*** Opening of Extracted material ***

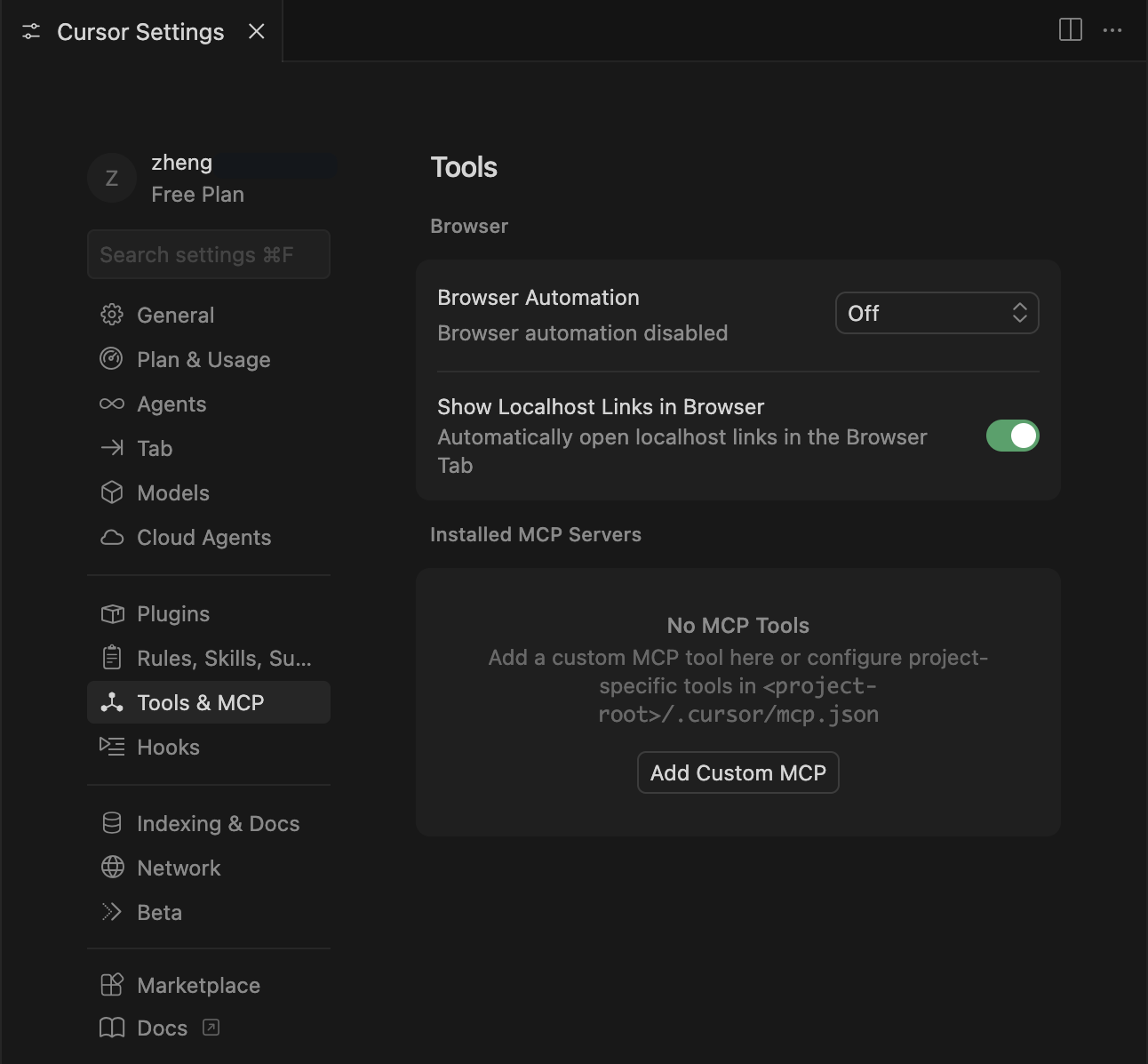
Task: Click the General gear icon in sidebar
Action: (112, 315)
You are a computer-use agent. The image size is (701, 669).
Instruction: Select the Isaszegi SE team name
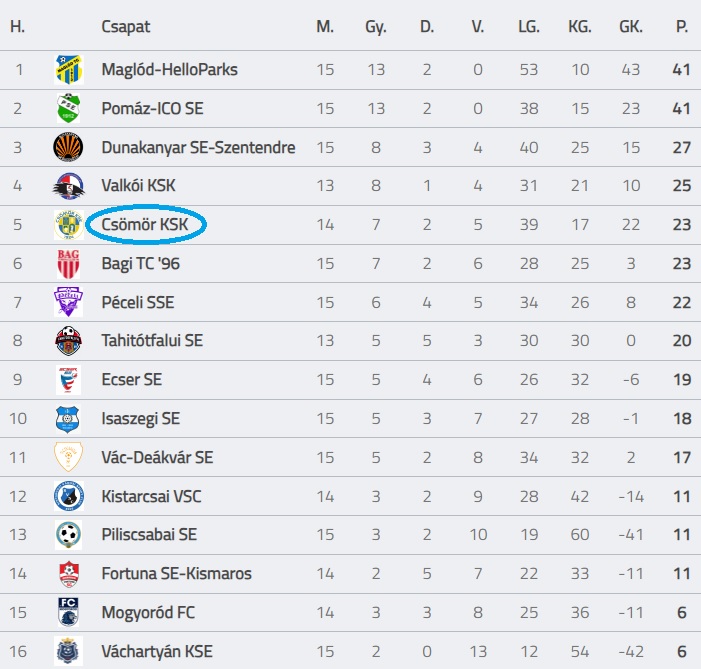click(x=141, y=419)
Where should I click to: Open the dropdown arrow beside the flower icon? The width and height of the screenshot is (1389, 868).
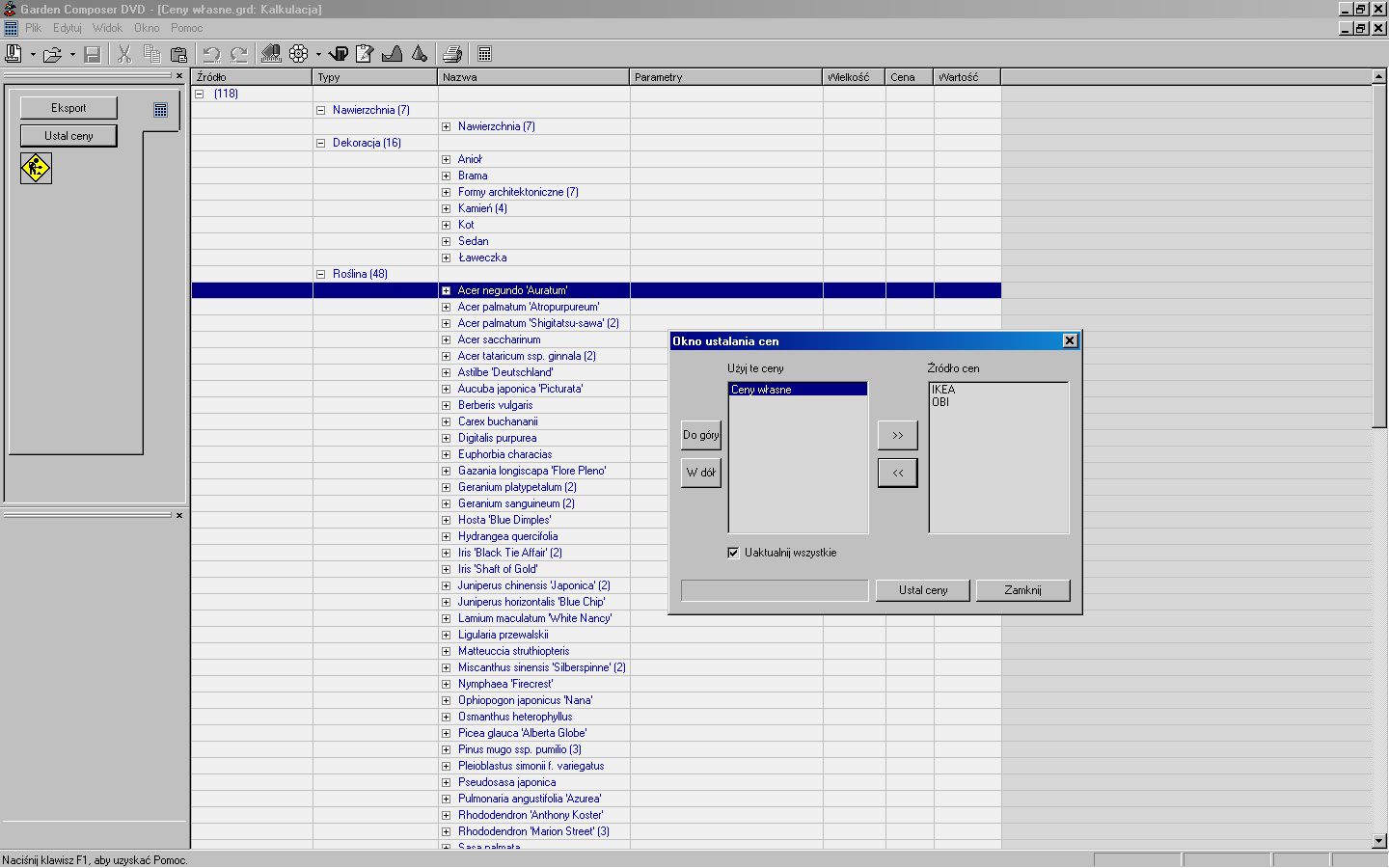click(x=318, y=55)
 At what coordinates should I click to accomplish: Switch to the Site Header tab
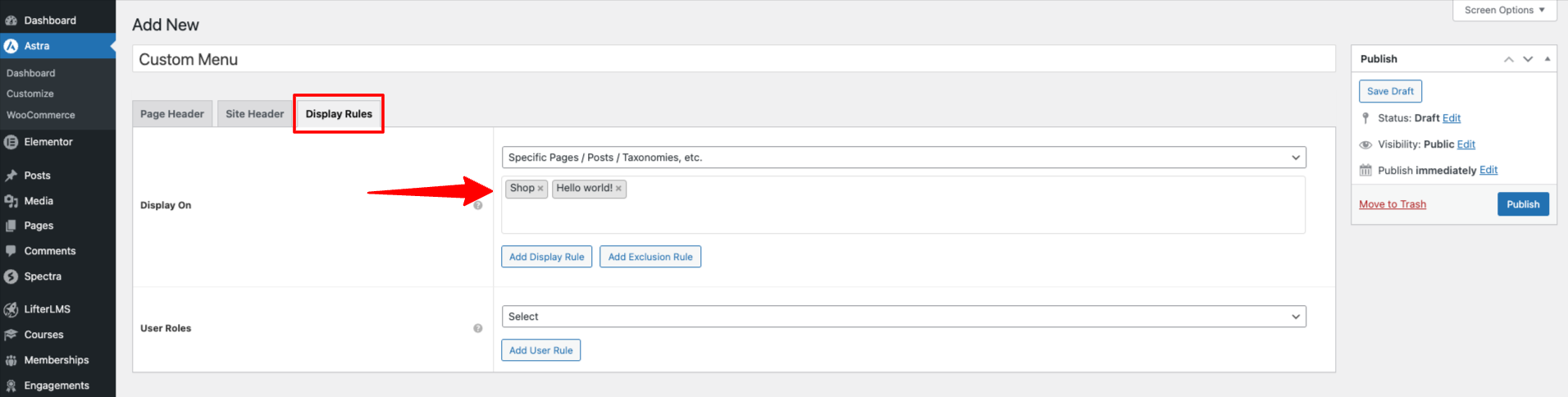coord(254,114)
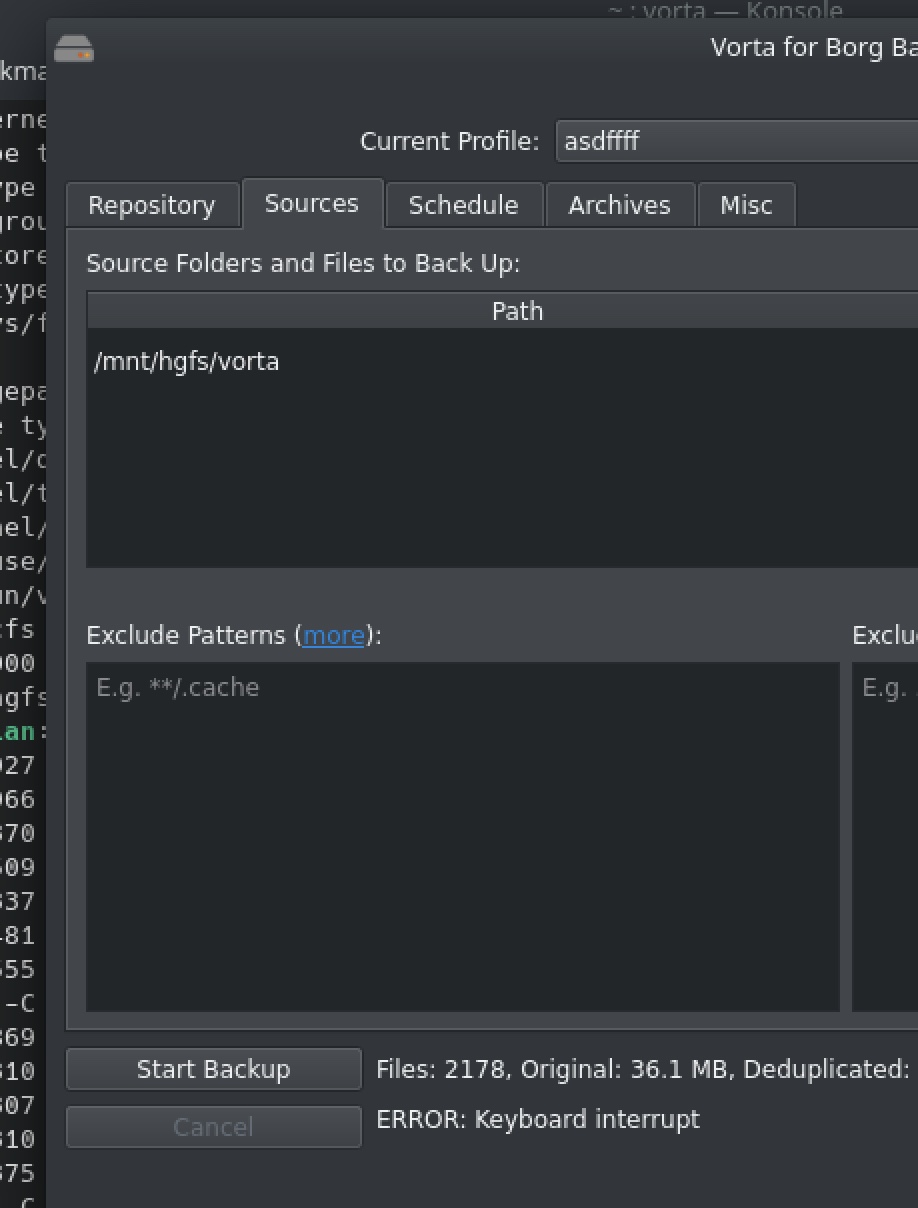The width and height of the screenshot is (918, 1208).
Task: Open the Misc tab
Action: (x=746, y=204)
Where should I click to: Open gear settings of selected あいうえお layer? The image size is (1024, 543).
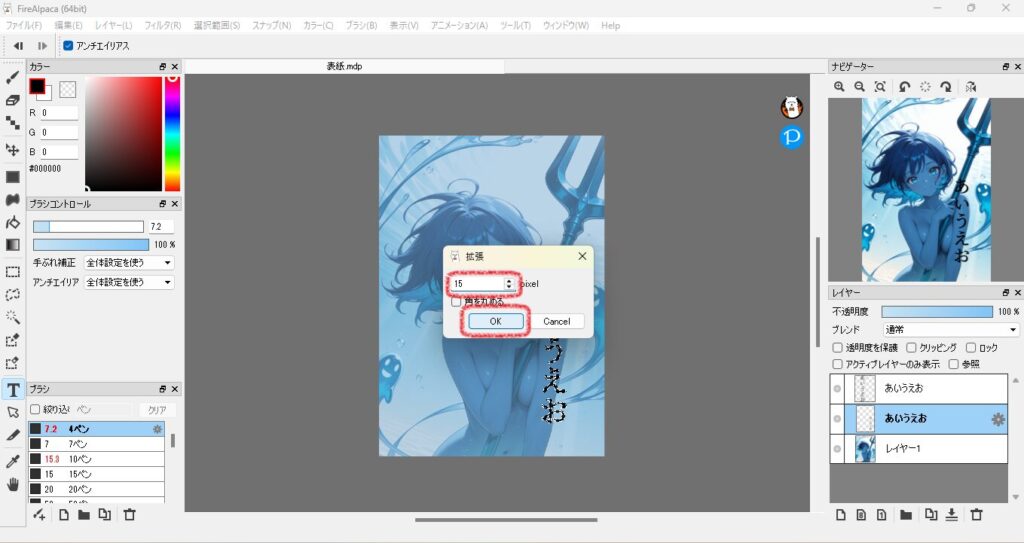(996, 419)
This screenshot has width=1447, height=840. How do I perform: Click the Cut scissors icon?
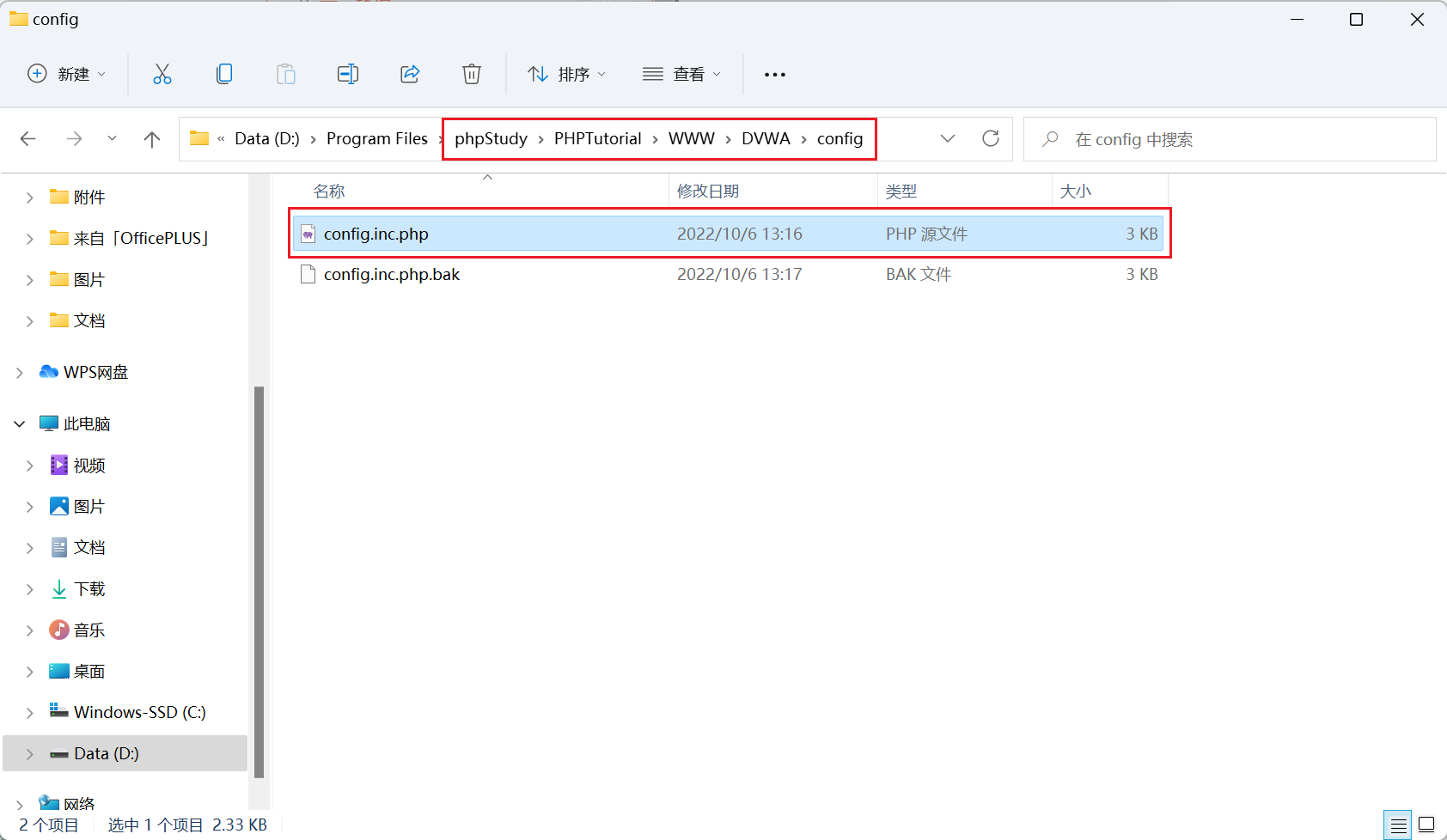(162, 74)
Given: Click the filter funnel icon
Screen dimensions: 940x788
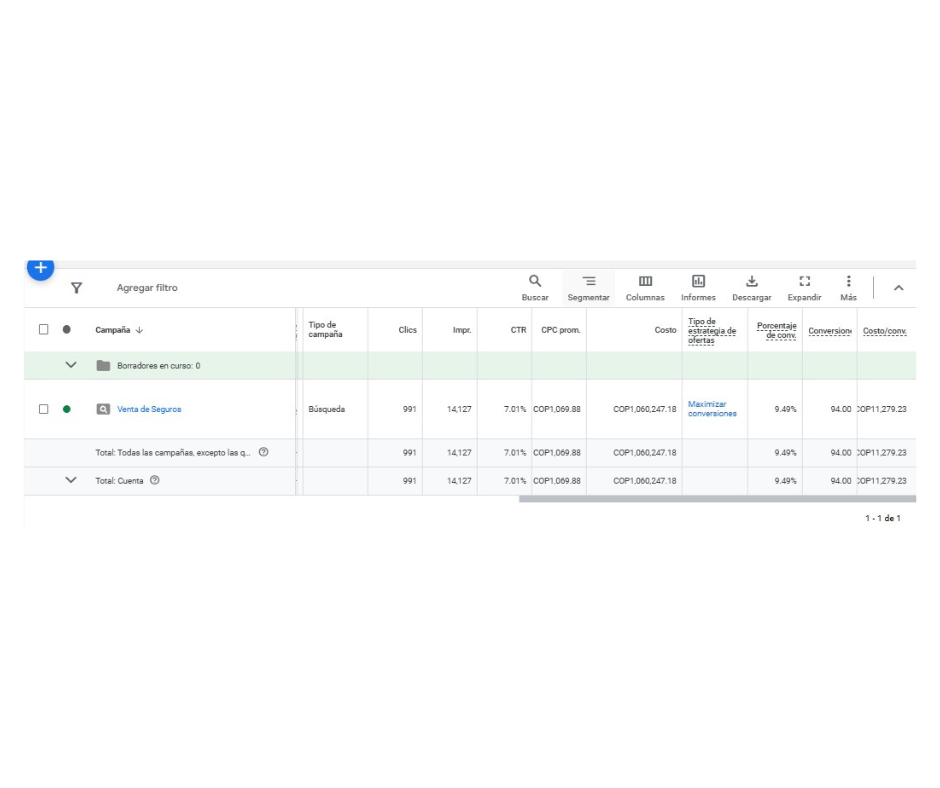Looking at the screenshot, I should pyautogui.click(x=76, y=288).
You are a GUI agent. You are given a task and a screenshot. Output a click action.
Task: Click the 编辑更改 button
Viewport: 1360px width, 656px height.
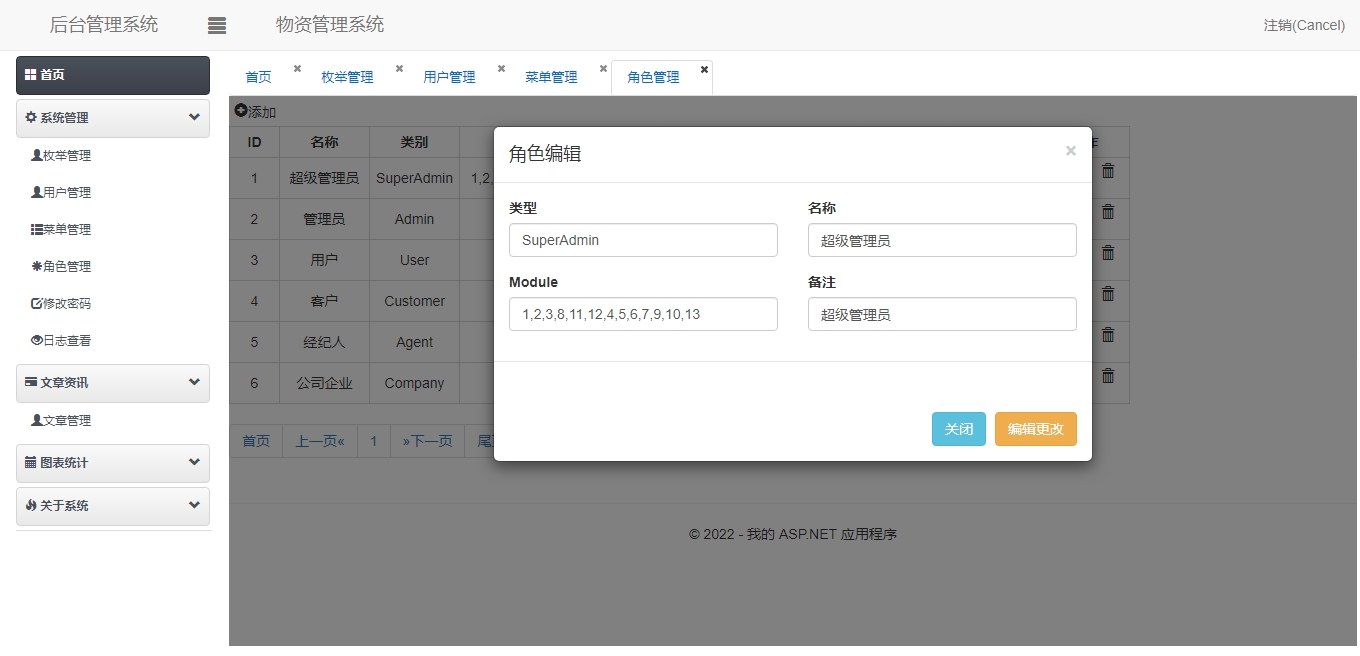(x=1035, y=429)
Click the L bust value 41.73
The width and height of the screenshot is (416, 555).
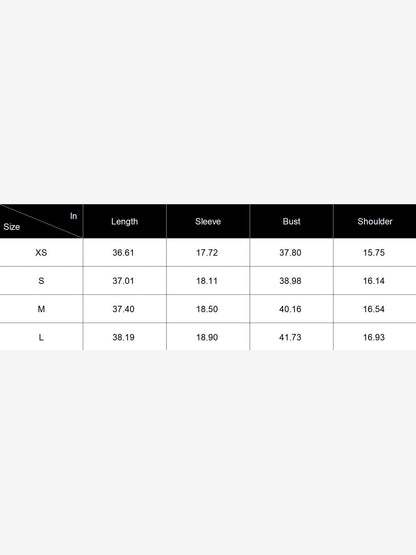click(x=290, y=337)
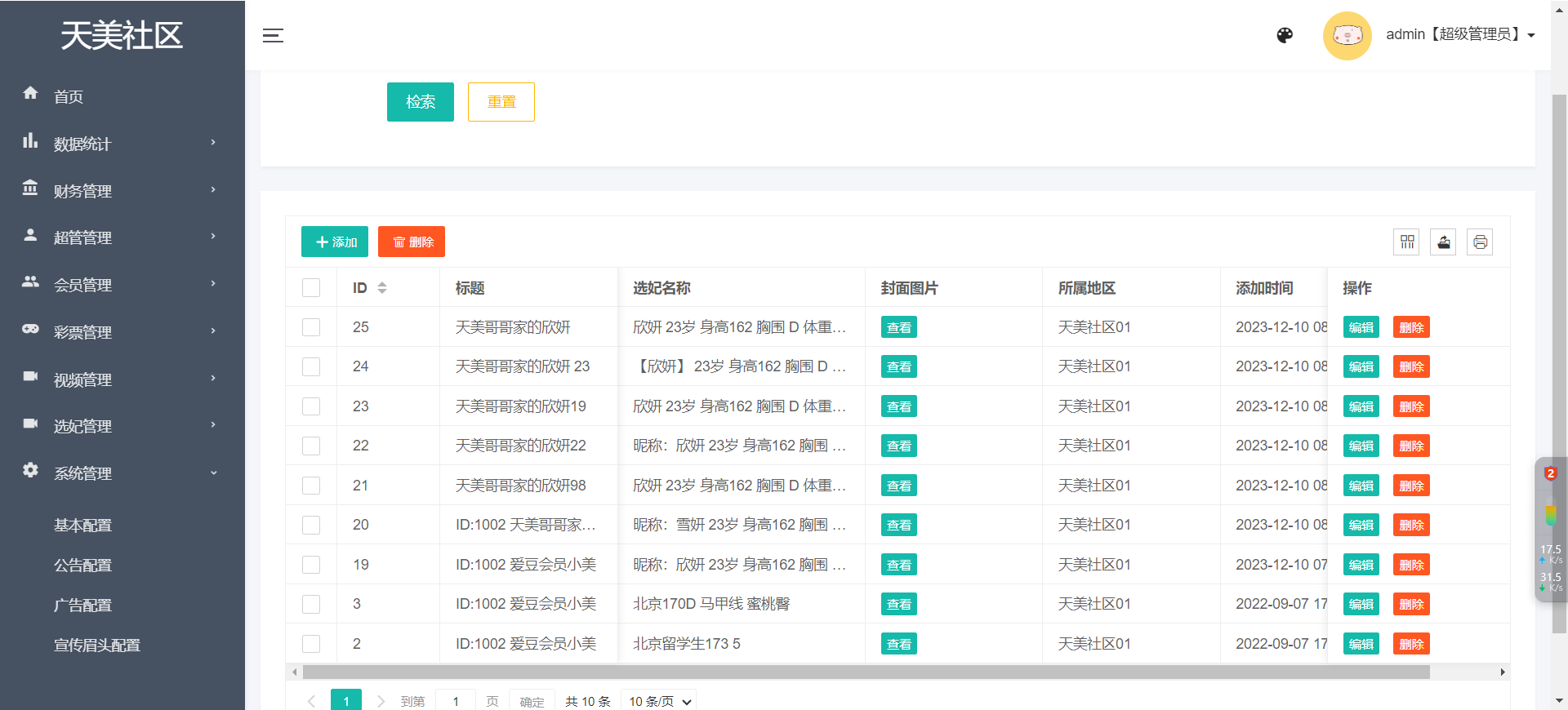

*** Close of Extracted material ***

→ Exercise details:
Only lines holding the word "agent" are wanted; copy each one from the listing.

→ Answer space:
You are a computer-use agent. The image size is (701, 669).
You are a GUI agent. You are given a task and a screenshot. Output a click action.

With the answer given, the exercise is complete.